从开始到最后

2013-11-15 19:22◎老
小说林 2013年5期
关键词:厂子爷爷

◎老 长

从当年的视角看起来,我爸已经不很年轻了,尽管比现在的我还要小上十多岁,仅仅三十出头。

那是我唯一一次见我爸说了那么多的话,讲自己小时候的经历。不是跟我,是跟一个年龄与他相仿的男人——阚叔。阚叔的长相现在已没了一丝印象,可以确定的是他跟我爸是非常好的朋友。后来,也就是在我家喝了一顿酒以后,他就走了,去了辽西一个叫三线的地方。此后,我爸就再也没有过那样的朋友。

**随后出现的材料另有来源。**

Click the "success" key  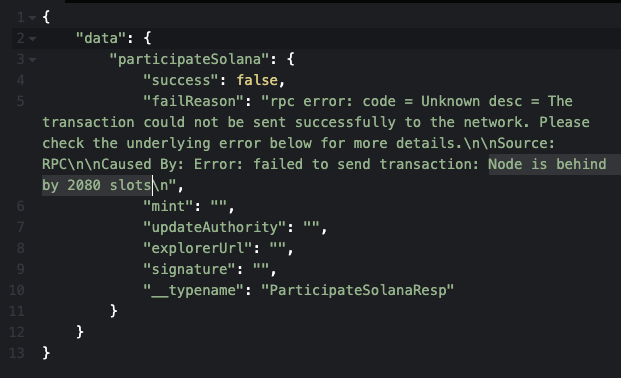click(181, 80)
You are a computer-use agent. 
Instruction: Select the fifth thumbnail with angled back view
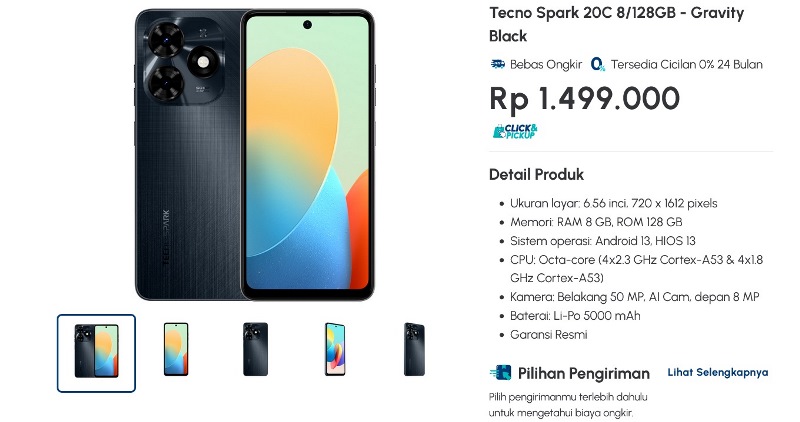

当日应该是个礼拜天,因为我家的晚饭吃得比平时早很多。通常,都是全家人围在炕桌上吃饭。那天没有,炕桌上只有我爸和阚叔两个,我妈我姐还有我都守在外屋地热烘烘的灶台前。我弟弟那时还没出生,还在我妈的肚子里。灶台上的盘子里有难得一见的荤腥,是我妈从我爸他们的下酒菜里可怜巴巴拨出来的。对我和我姐来说,已经算作是赏赐了。尤其是我,——我姐比我大,乐不乐意也得让着我点儿。

正时至夏季,家里的屋门和窗户一律大敞四开的,不时有穿堂风越过窗根下几棵开花的姜不辣吹进里屋,再灌到外屋地来,掠过我们三人,沿外屋地的门飘散到当院里去。家里养的几只半大的鸡正一边咕咕地叫,一边画圈儿地在当院来回转,仿佛监狱里的犯人放风似的。我爸的话自是随着风一起来到外屋地的,不过,没有散出去,飘进我的耳朵里了。

一开始,我更关心的还是盘子里的荤腥,所以听得囫囵半片的,直到盘子清澈见底后,我才推开饭碗倚在里屋的门框上专注起来。那期间,我奶奶已经死了半天了,到了我爷爷带着我爸四处寻找他唯一的哥哥,也就是我大爷的当儿。

我爸说那个哥哥比他大好多,一天夜里偷偷跑了。起因是不务正业,不肯跟我爷爷学熟皮子手艺,只知道整天捧着家里的一把胡琴吱吱嘎嘎拉个没完,挨了我爷爷的一顿揍。

我大爷的出走令我爷爷又气又悔,就带上我爸去寻他。几天后,还真的在镇上寻到了他。当时,我爷爷正牵着我爸在镇子里四下转,就听见一串吱嘎吱嘎胡琴声,是从一家客栈的当院里传出来的。他们赶紧沿着琴声过去了……

我爷爷苦苦相劝,我大爷终于答应跟他一起回家。随后,他牵着我爸的手到街上买了些吃食回来。走到客栈门口时,我大爷把吃食递到我爸手上让他先进去,说自己去上趟便所。

我爷爷跟我爸一边吃,一边等我大爷。结果,始终没有等回他的人影。为此,我爸的脸上还挨了我爷爷狠狠的一巴掌。

这一回的逃离,我大爷没来得及带上他钟情的那把胡琴,再找的话可不那么容易了。况且,我爷爷已伤透了心,拉着我爸回了家,发誓说今后绝不再找他了。所以,我那个大爷后来始终下落不明。

我爸黑黑的面皮在酒液的涂抹下早已涨红起来,眼睛也一样,还浮动出晶莹的泪迹,不过没有哽咽,继续讲着说:后来不久,我爷爷就被日本人抓了劳工,押到矿上去挖煤。我爸年纪小没人照顾,只能带上他,我爷爷每天下井挖煤时,他就独自在工棚周围玩儿。

我爸没有描述工棚周围的样子。不过,可以想象一定被密实的铁丝网圈着,门口还设有岗楼,岗楼前始终立着日本兵,端着一支带刺刀的三八大盖,或许手里还牵着一条虎视眈眈的大狼狗。

年幼的我爸并不关心身为劳工的我爷爷,每天究竟是怎样一种境遇,也不觉得荷枪实弹的日本兵多可怕,说他们其中还有人给过他糖块吃。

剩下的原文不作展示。